- Opening Delimiter -

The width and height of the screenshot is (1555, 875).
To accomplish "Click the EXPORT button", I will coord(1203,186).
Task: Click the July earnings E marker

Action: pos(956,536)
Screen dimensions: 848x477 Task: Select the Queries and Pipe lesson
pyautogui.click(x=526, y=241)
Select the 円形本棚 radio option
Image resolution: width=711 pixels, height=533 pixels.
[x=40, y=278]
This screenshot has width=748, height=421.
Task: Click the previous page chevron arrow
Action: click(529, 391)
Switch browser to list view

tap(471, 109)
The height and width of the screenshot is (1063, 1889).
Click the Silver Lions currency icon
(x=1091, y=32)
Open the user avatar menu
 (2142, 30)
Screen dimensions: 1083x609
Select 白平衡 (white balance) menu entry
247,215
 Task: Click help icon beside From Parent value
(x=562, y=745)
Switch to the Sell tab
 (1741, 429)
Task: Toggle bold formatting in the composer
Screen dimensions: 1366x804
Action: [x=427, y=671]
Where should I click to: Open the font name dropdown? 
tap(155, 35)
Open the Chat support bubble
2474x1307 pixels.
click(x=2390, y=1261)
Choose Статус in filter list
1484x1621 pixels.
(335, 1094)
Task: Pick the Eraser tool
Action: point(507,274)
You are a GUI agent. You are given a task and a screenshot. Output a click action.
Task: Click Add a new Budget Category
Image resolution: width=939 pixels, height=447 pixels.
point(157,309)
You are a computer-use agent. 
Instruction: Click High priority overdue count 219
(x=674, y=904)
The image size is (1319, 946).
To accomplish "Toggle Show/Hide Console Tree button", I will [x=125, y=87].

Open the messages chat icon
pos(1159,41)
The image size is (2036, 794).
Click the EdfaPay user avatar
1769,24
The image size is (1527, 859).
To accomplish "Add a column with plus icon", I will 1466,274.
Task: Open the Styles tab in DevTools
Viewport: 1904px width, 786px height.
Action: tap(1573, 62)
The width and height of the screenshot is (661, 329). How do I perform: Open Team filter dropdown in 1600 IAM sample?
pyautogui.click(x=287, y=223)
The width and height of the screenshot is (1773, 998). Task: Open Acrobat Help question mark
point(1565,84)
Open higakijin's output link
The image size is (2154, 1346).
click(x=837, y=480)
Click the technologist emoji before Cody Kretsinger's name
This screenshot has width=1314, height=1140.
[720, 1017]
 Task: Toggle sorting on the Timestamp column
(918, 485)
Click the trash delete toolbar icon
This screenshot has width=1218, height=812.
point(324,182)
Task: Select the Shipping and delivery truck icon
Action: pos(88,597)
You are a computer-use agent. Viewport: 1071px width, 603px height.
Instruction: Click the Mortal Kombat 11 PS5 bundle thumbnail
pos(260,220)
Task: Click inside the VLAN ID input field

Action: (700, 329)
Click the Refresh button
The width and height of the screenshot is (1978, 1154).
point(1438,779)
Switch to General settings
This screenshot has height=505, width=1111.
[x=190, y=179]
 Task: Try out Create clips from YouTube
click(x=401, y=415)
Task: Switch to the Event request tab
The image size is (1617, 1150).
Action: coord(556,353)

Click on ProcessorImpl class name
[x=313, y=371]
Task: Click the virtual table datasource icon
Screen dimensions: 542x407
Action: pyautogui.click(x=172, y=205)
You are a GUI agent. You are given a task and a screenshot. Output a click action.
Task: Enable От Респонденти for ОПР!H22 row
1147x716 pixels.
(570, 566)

- Closing Delimiter -

## Work order:
In the material above, transcribe exactly the lines beginning at the one with "The image size is (1319, 946)." and ending at the one with "Click the trash delete toolbar icon", both included.

## Result of this exercise:
The image size is (1319, 946).
To accomplish "Toggle Show/Hide Console Tree button", I will [x=125, y=87].

Open the messages chat icon
pos(1159,41)
The image size is (2036, 794).
Click the EdfaPay user avatar
1769,24
The image size is (1527, 859).
To accomplish "Add a column with plus icon", I will 1466,274.
Task: Open the Styles tab in DevTools
Viewport: 1904px width, 786px height.
Action: tap(1573, 62)
The width and height of the screenshot is (661, 329). How do I perform: Open Team filter dropdown in 1600 IAM sample?
pyautogui.click(x=287, y=223)
The width and height of the screenshot is (1773, 998). Task: Open Acrobat Help question mark
point(1565,84)
Open higakijin's output link
The image size is (2154, 1346).
click(x=837, y=480)
Click the technologist emoji before Cody Kretsinger's name
This screenshot has width=1314, height=1140.
[720, 1017]
 Task: Toggle sorting on the Timestamp column
(918, 485)
Click the trash delete toolbar icon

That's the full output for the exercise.